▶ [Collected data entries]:
——

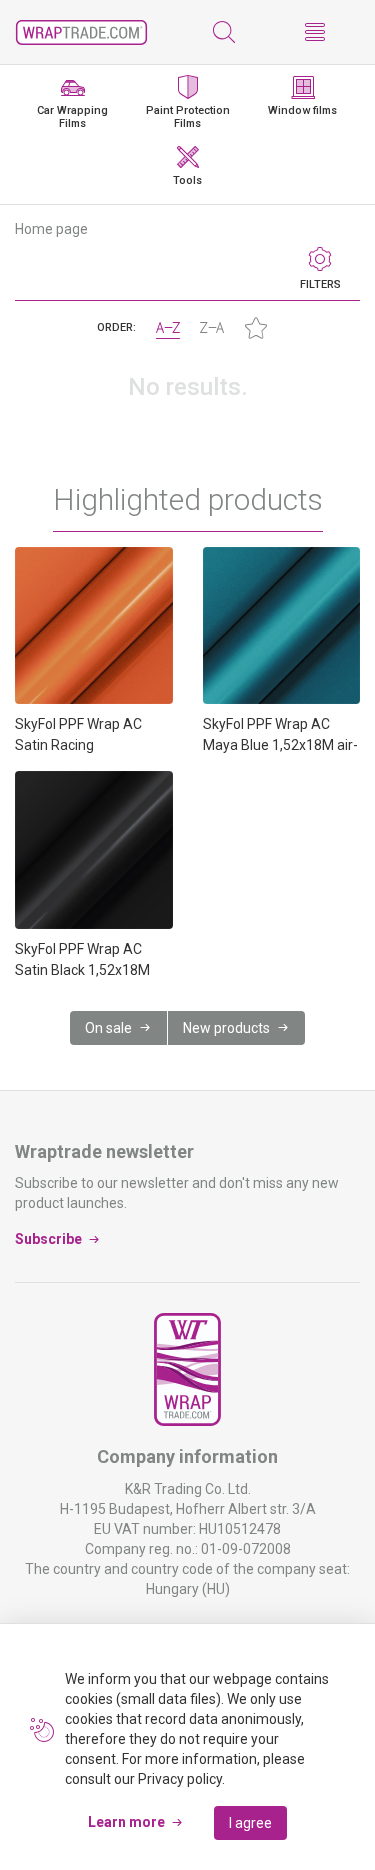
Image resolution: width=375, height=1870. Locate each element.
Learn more (126, 1822)
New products (226, 1028)
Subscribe (48, 1239)
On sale (108, 1028)
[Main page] (81, 32)
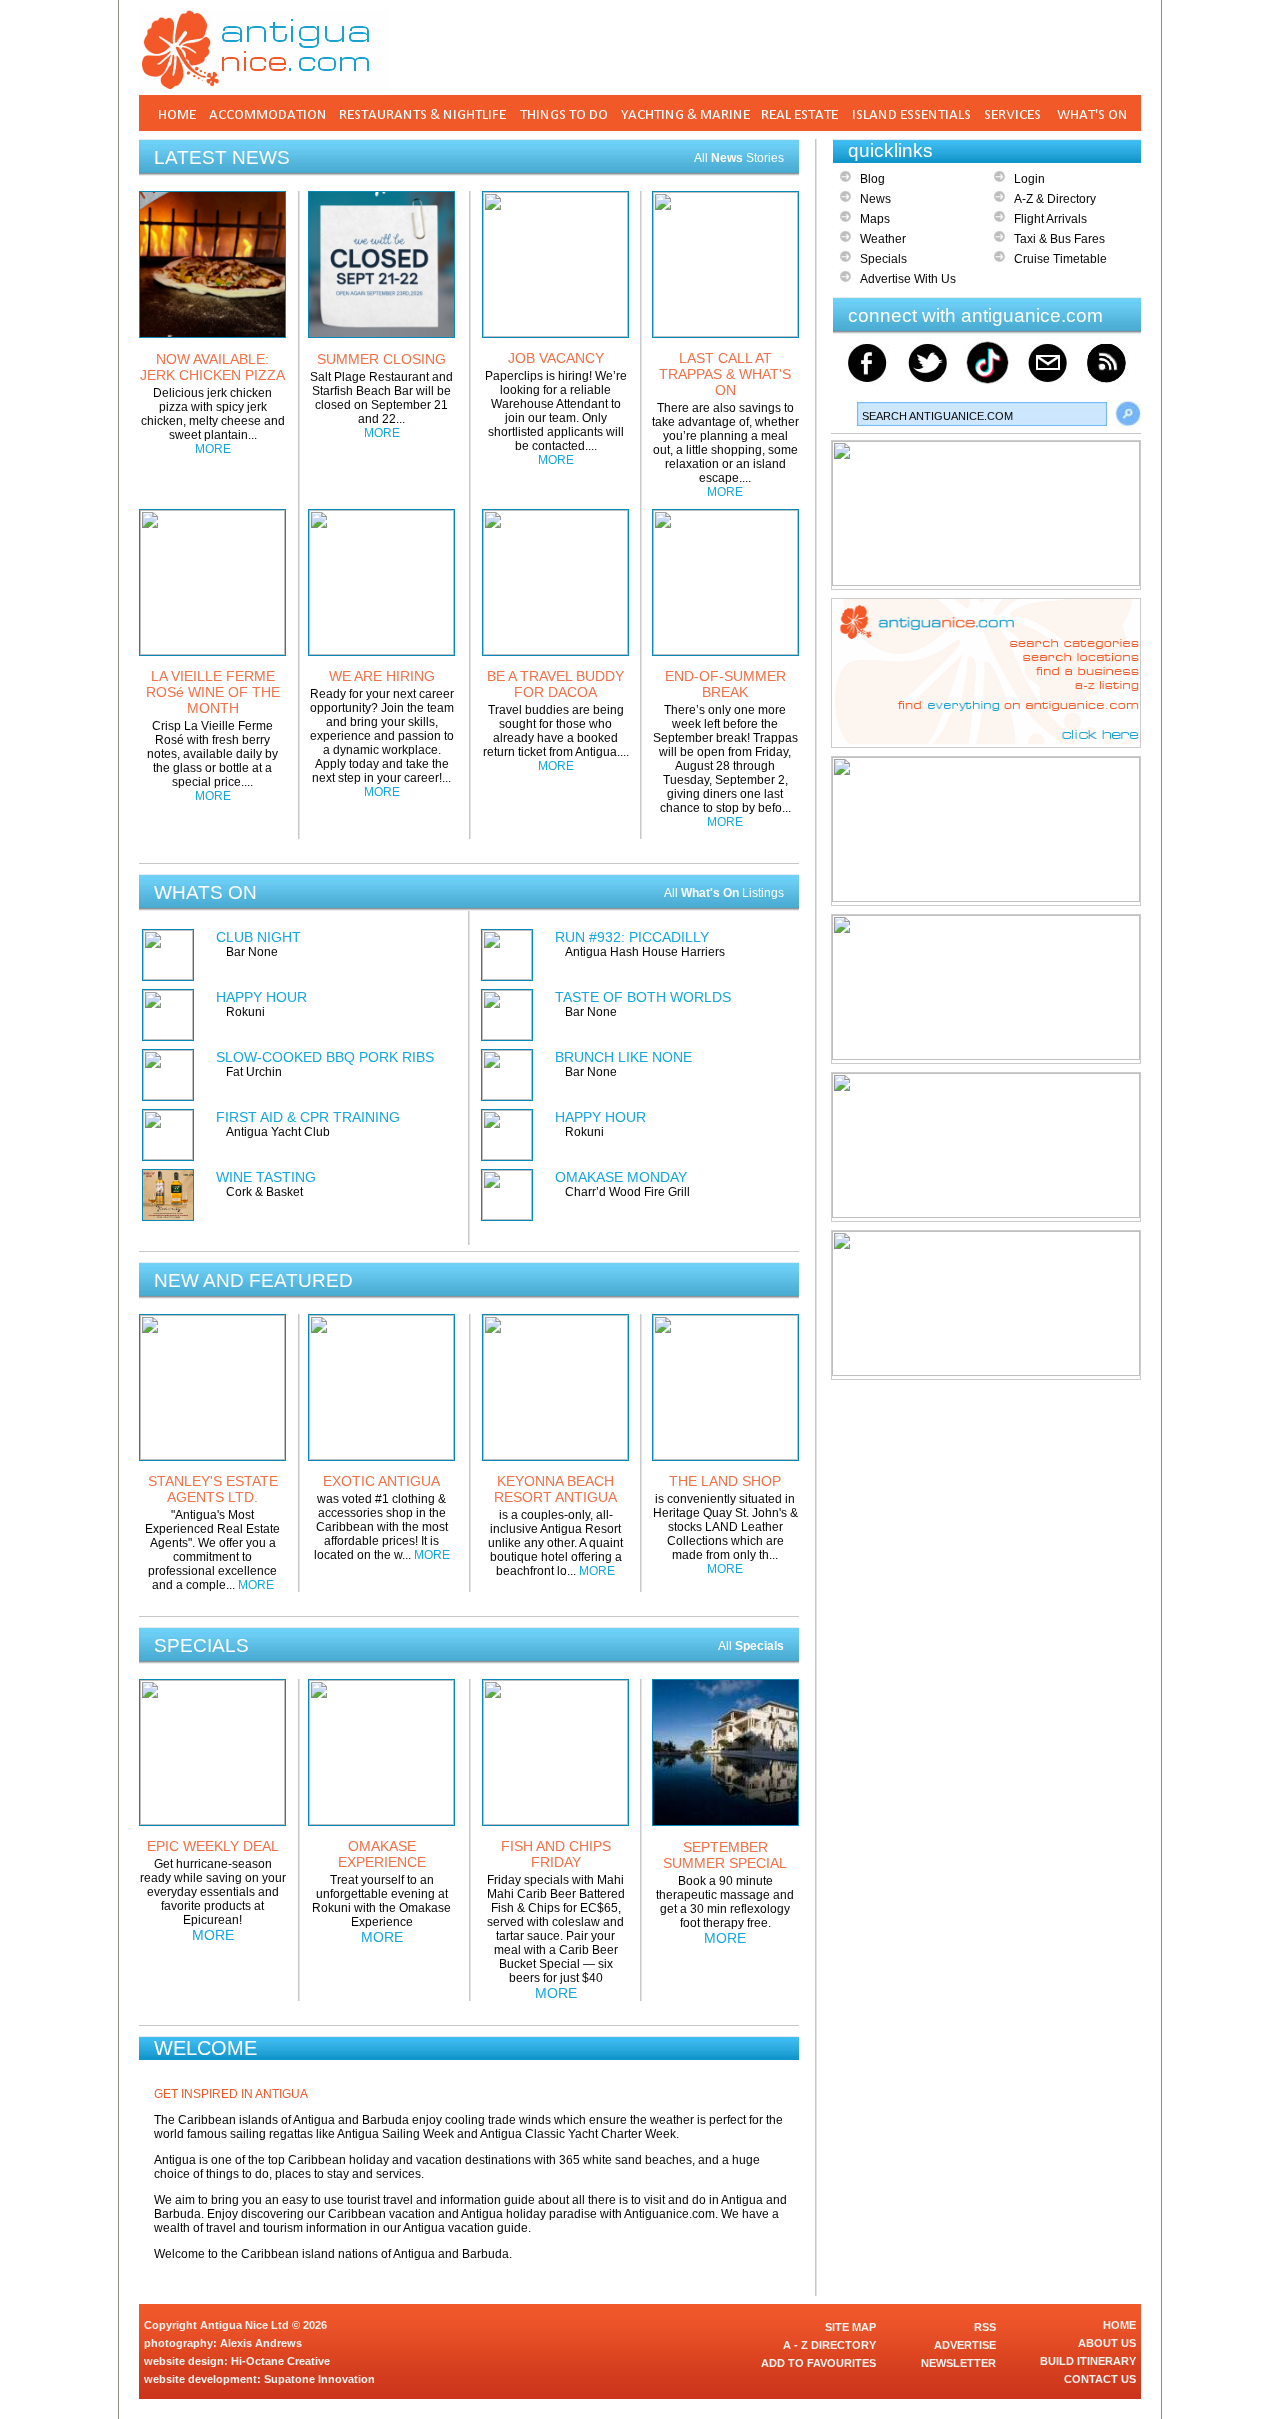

——

▶ [To do]: Exactly the lines from the one containing "Learn more (126, 1822)" to the final line of the entries are wanted; please write them out, both ends included, but not the pictures.

▶ [Result]:
Learn more (126, 1822)
New products (226, 1028)
Subscribe (48, 1239)
On sale (108, 1028)
[Main page] (81, 32)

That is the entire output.